Published May 02. 2026 06:20AM
Wegmans Food Markets is celebrating 10 years of its Zero Waste initiative, launched with a bold, long‑term goal to get to a place where the company throws nothing away.
The Zero Waste program began in 2016 as a single‑store pilot in Canandaigua, New York, and has since expanded across all Wegmans stores.
By focusing on three core pillars — food donations, composting, and recycling — Wegmans concentrates on the areas where it can make the greatest impact. Today, nearly 90 percent of materials from Wegmans operations are diverted from landfills.
“Zero Waste is about doing the right thing every day — for our communities, our environment, and our people,” said Chris Foote, sustainability area manager at Wegmans. “We started this work by asking a simple question — what more could we do — and that mindset continues to guide us today.”

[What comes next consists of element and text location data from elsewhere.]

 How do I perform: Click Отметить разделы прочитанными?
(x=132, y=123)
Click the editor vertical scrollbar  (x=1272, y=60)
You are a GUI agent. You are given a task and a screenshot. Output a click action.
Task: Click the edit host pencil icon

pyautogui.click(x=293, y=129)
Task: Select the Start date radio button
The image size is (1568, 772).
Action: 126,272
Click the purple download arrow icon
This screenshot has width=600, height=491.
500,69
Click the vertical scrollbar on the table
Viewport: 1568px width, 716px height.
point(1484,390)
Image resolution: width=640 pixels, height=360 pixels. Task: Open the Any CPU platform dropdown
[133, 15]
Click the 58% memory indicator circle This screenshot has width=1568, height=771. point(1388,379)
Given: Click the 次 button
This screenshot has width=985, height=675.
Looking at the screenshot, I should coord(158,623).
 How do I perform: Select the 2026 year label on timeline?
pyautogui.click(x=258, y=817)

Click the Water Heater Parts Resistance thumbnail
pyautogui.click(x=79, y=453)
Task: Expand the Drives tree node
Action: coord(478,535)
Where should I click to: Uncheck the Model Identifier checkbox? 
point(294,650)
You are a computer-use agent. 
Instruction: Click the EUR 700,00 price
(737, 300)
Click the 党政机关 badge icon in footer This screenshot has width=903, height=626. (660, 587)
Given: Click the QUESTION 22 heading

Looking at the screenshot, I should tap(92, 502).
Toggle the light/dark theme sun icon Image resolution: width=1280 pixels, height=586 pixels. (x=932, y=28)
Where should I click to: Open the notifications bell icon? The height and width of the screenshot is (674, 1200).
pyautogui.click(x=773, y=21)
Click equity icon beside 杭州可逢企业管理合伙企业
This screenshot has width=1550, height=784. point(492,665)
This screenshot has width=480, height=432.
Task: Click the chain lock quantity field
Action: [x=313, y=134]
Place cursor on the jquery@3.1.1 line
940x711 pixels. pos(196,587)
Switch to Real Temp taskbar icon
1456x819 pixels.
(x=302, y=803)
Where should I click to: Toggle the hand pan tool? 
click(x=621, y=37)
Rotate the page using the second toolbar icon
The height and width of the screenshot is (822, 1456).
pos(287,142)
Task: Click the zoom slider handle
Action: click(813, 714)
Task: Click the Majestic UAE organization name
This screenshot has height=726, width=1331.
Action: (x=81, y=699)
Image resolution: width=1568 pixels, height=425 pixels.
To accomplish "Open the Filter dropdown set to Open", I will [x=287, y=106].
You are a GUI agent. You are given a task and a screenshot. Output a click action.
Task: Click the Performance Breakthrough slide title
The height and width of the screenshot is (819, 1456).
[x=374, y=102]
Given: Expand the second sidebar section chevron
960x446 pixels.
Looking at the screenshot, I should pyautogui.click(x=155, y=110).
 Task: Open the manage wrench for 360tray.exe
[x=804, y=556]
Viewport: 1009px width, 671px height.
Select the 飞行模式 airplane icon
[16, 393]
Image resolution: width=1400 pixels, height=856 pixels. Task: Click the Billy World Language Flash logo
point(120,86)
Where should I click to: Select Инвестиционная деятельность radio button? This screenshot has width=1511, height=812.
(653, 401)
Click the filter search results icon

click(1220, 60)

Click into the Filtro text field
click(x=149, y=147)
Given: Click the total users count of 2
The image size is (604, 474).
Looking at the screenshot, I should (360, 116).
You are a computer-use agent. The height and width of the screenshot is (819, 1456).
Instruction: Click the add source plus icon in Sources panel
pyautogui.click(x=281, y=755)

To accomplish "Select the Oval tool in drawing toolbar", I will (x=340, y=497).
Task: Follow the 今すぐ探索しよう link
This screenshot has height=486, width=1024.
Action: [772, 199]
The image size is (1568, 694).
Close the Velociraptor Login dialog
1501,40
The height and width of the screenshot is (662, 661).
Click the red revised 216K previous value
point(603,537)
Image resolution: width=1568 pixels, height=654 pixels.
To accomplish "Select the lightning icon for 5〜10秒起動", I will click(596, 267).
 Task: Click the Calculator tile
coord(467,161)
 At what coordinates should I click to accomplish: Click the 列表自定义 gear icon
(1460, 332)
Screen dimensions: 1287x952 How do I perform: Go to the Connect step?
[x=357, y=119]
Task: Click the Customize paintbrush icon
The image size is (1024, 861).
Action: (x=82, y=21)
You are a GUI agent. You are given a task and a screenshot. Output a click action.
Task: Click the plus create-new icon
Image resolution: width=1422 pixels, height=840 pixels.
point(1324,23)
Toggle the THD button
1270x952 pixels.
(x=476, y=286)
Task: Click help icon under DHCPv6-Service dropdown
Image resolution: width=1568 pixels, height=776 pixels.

A cornerstone of the program is food donation. In 2025 alone, Wegmans donated 36.8 million pounds of food to local hunger-relief organizations, supporting neighbors while ensuring surplus food is put to its highest and best use.
When food can’t be donated, the company works with partners like Natural Upcycling to compost food scraps, so they can be returned to the soil or used to generate energy, keeping organic material out of landfills.
“As our Zero Waste efforts have grown, so has our partnership with Natural Upcycling,” Foote said. “They started as a small operation, and together we’ve helped grow a solution that ensures food never has to end up in a landfill, creating a sustainability ‘triple win’ for our business, our communities, and the environment.”